STORED DATA: Begin

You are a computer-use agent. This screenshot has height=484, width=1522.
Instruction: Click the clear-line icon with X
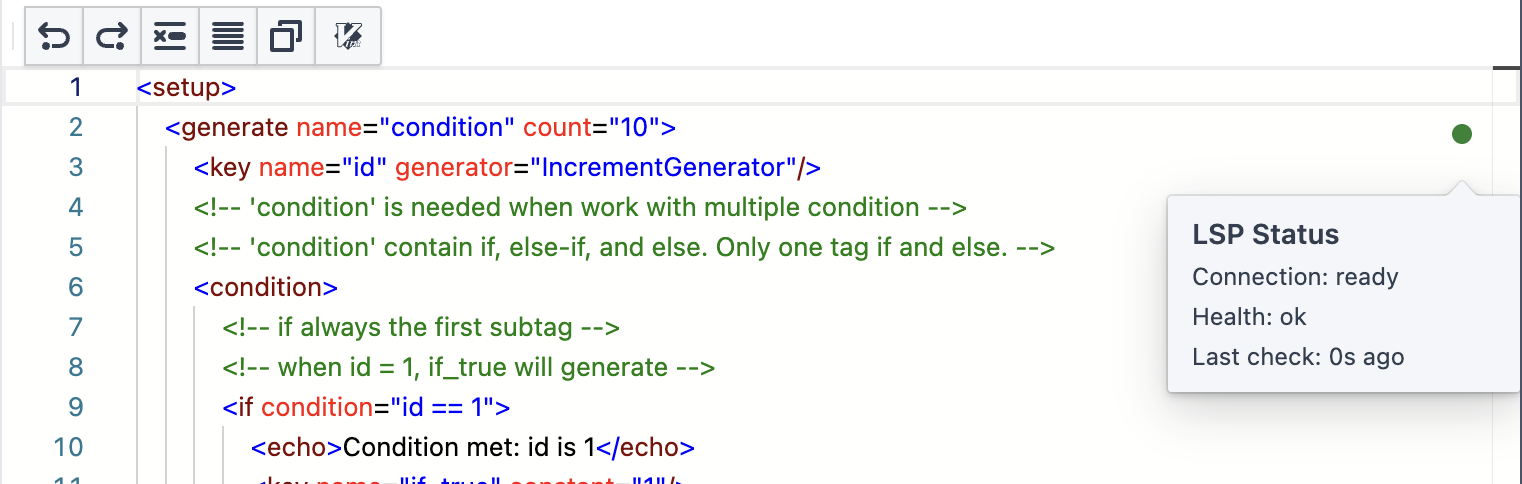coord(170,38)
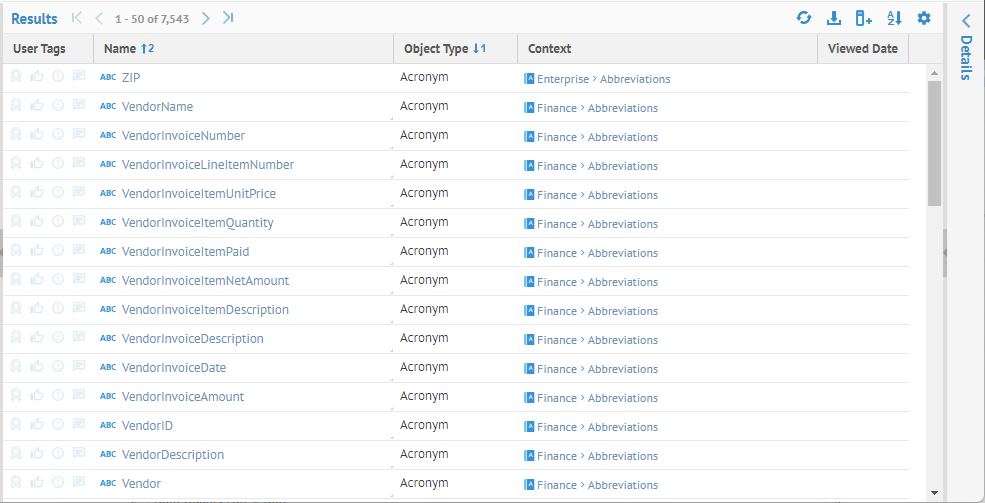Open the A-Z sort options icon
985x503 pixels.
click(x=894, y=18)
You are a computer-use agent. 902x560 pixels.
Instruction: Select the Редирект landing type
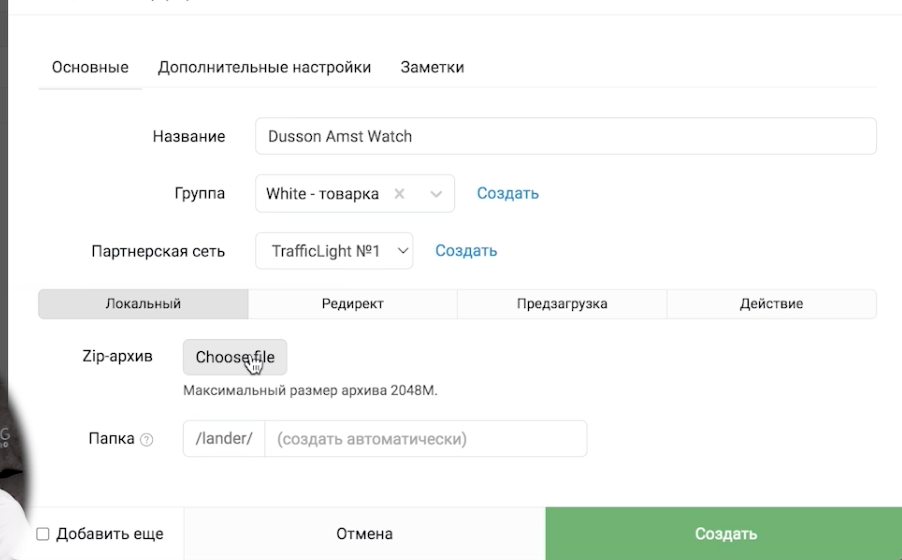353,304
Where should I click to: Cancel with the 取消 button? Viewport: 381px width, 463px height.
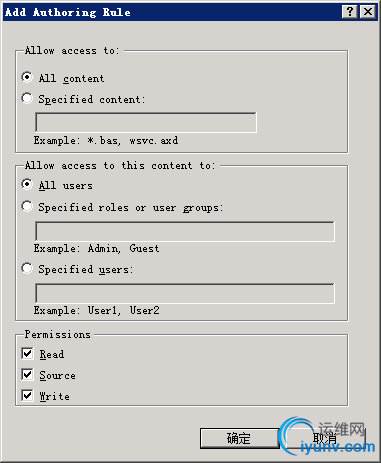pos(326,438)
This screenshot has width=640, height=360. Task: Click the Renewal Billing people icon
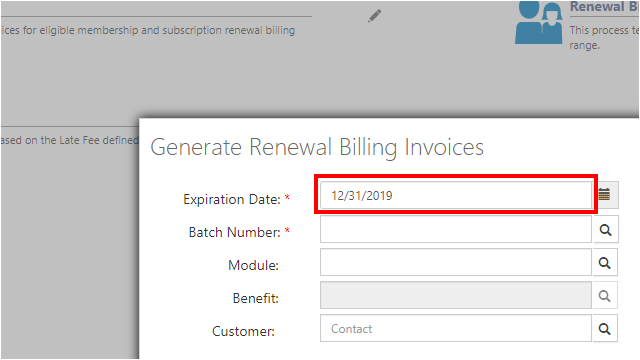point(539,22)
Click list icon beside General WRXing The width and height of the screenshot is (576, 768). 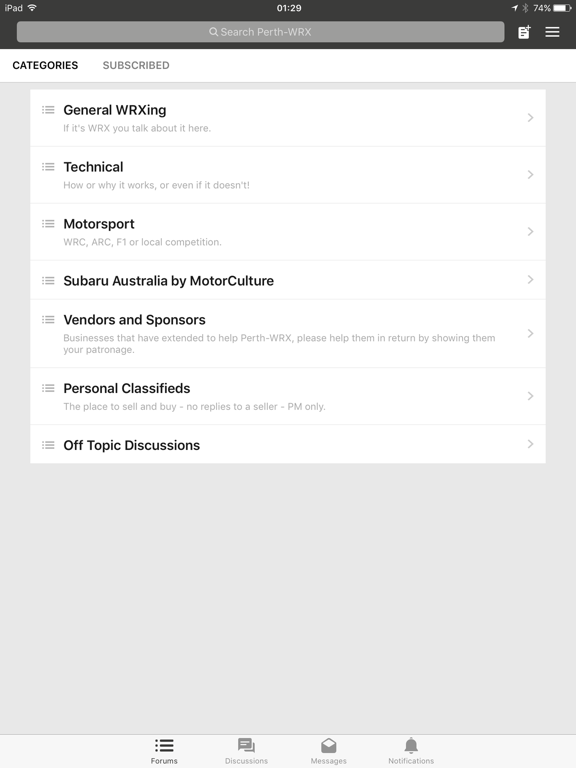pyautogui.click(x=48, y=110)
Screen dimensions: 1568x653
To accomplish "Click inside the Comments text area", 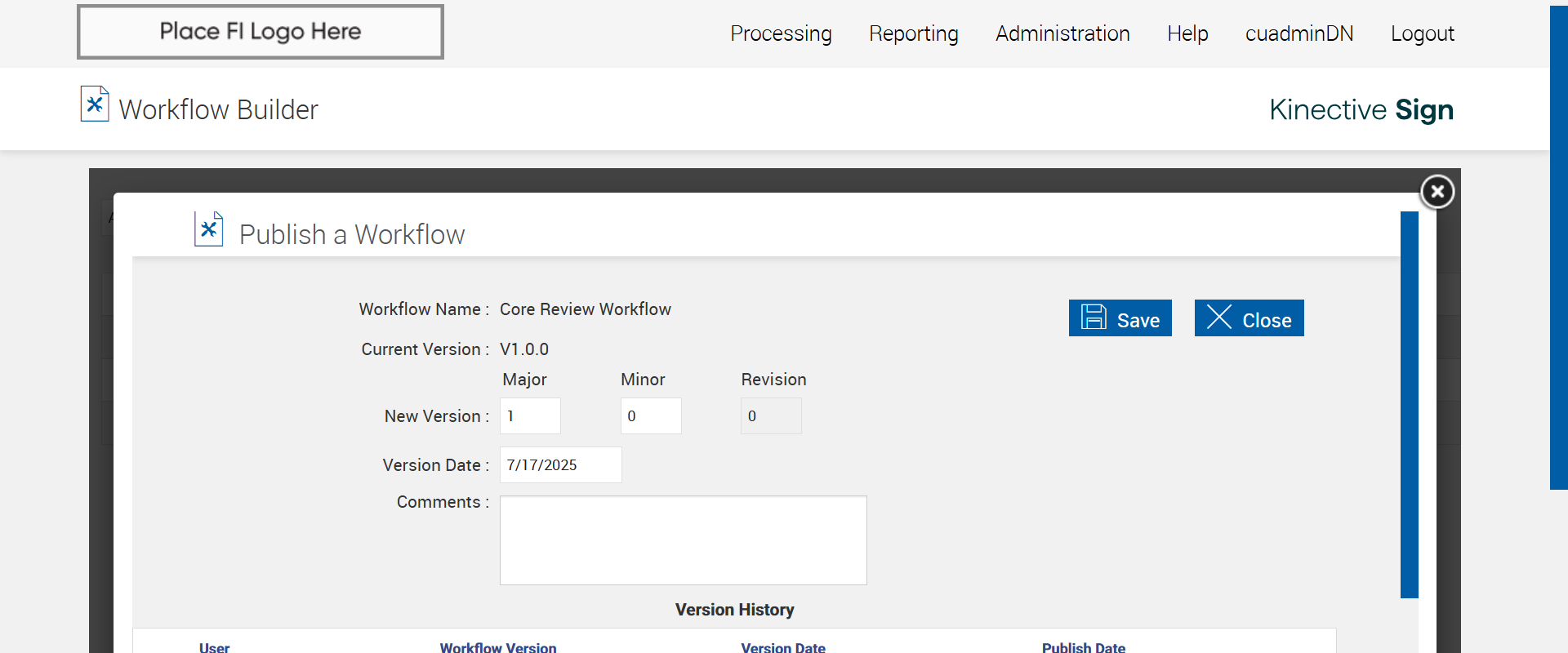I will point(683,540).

STORED DATA: End

§ ASSIGNMENT
Every line in the data above that includes the word "agent" should be copied.

§ EXERCISE RESULT
You are a computer-use agent. This screenshot has height=484, width=1522.
You are a computer-use agent. 902x560 pixels.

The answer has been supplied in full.